Text excerpt:
----------------
Forget ‘Smart Cities’, India First Needs to Build a ‘Smart Labour Force’

The lane outside my house has been dug up for over a month and a half now. The process of laying down new sewer lines is painfully slow and the toxic cocktail of dust, debris and Delhi’s omnipresent pollution is becoming a health hazard for the residents.

In the middle of this urban repair, PM Modi launched three flagship schemes for urban transformation- the Smart Cities Mission, the Pradhan Mantri Awas Yojana or ‘Housing for all’ Scheme and, the Atal Mission for Rejuvenation and Urban Transformation or AMRUT. The aim- to make our existing cities smart and create Greenfield tech- savvy metropolises, provide a home to every Indian including the slum dweller population, and to make our degenerating urban infrastructure robust and sustainable.

Enough has been written and read about their achievability and challenges. The expertise and experience is pouring in from all directions of the globe, and so is money. The opportunity is as big for India as for the developed nations who are looking at our country as a new investment avenue. We all know that land is going to be a major bottleneck in the way of realising these missions. But there is another issue which is equally if not more important than land, and, has escaped everyone’s attention- the labour force.

The sight of emaciated labourers laying down sewers and casing it at the rate of a brick/day outside my house compels me to delve deep into the chronic problem of labour force in our country.

The construction sector often cites the issue of labour shortage while real estate developers blame project delays on severe labour crisis. This makes me wonder, with the size of our population where people are spilling out of buses, metros, trains and every possible mode of transport, we can have anything but labour shortage.

The builder body, CREDAI, pegs the overall labour shortage figure at about 40% of the current requirement, leading to project cost overruns. The situation is only going to get worse as the building, infrastructure and real estate sector will require an estimated 76.5 million trained and skilled workers by 2022. Most of this demand would be in affordable housing segment which would need 38 million qualified workers by 2030.

According to KPMG, 11 crore houses will likely be required by 2022 at a rate of about 35,000 homes every day. This is a huge figure by any standard and especially when developers in our country claim that they function at just 55% of their efficiency levels because of the unreliable supply of labour and contractors.

Not just quantity, quality of workforce is an equally grave issue. Sample this, in India’s housing sector, which is the second largest employer in the country and has 4.3 crore workers, only 8 per cent are skilled.

Studies suggest that Indian construction workers are also less productive than their counterparts in other parts of the world- for instance- in Germany, 1 million sq. ft of building can be constructed using just 100 workers, but in India it takes 1,000 workers to build a similar building in the same period.

Contractors blame the problem of labour shortage on the ongoing process of economic reforms in poor and underdeveloped states. This coupled with 100 days of guaranteed MNREGA jobs dissuade the labour force to step out of their villages to look for work at tough and sweltering construction sites.
----------------
Data under study:
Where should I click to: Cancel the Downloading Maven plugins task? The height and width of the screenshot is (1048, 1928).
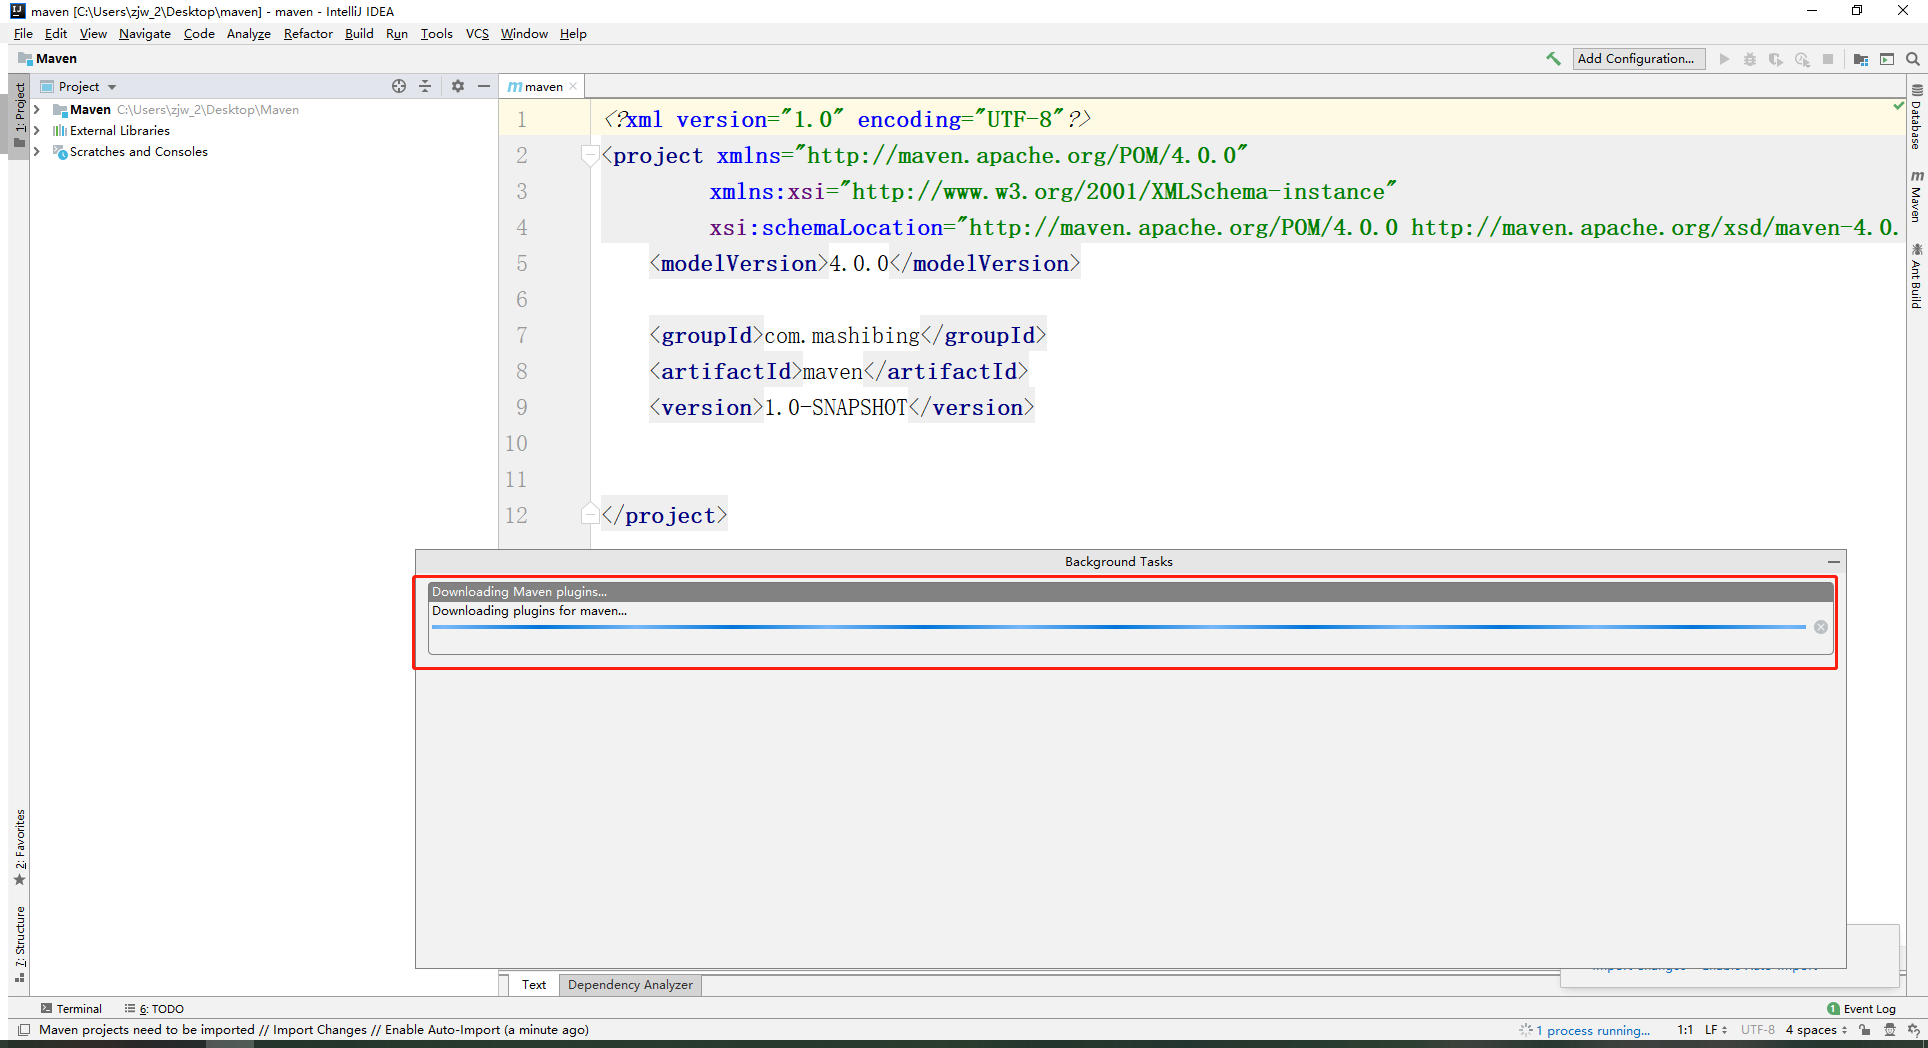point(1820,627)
----------------
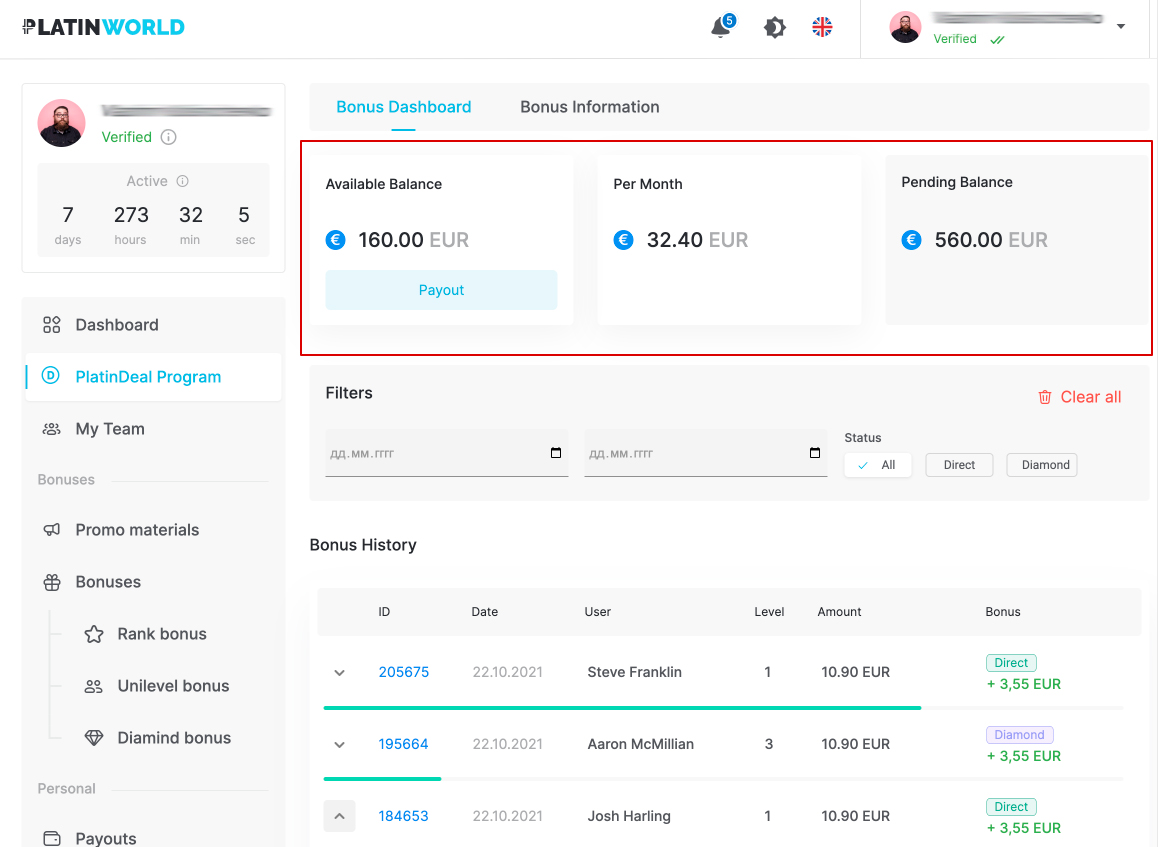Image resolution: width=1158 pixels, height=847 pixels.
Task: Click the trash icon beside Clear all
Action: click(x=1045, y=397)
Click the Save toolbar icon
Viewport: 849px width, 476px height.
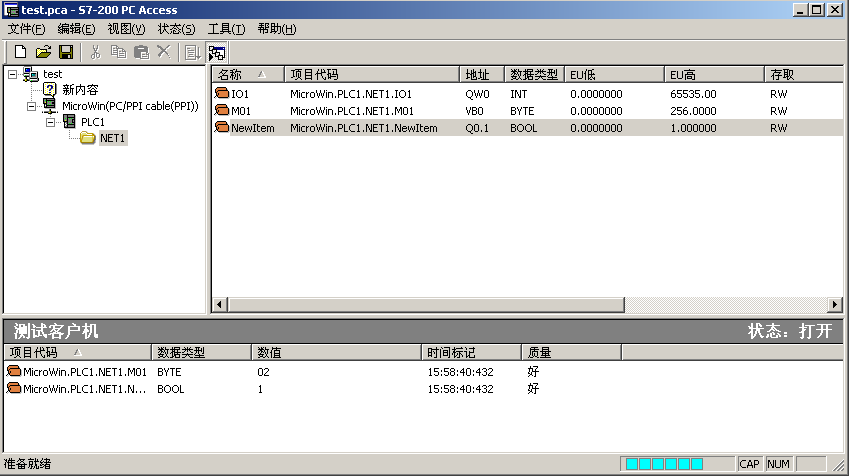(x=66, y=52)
----------------
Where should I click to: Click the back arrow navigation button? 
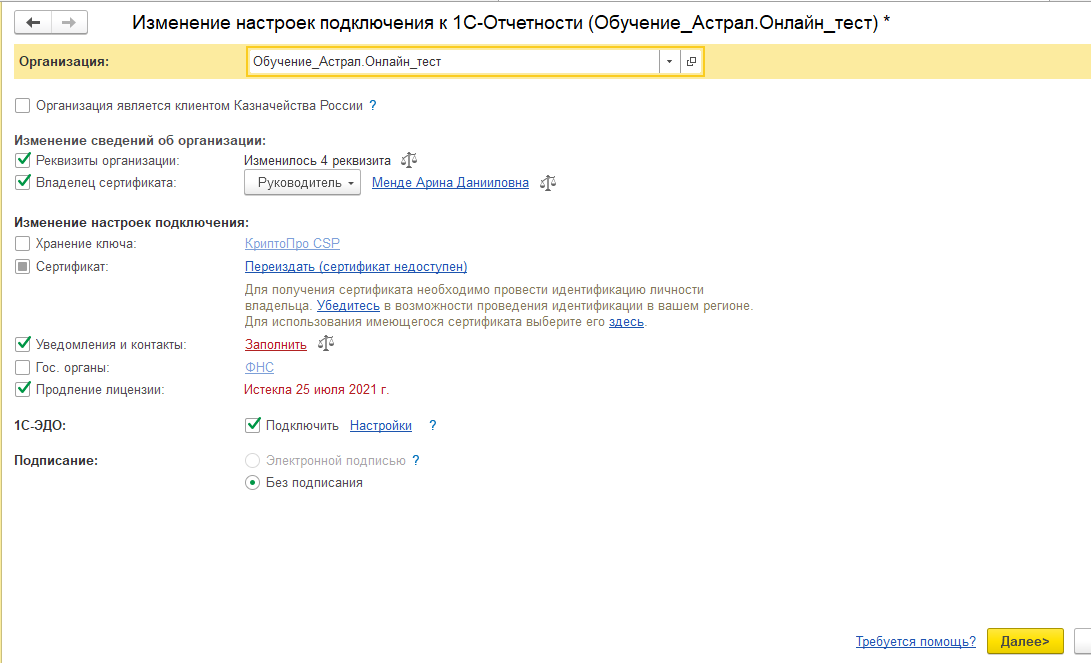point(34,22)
----------------
Required work:
According to the article on India's construction labour force, what share of workers in India's housing sector are skilled? Use only the article for this, not the rows.

Reply to the task:
Only 8 per cent.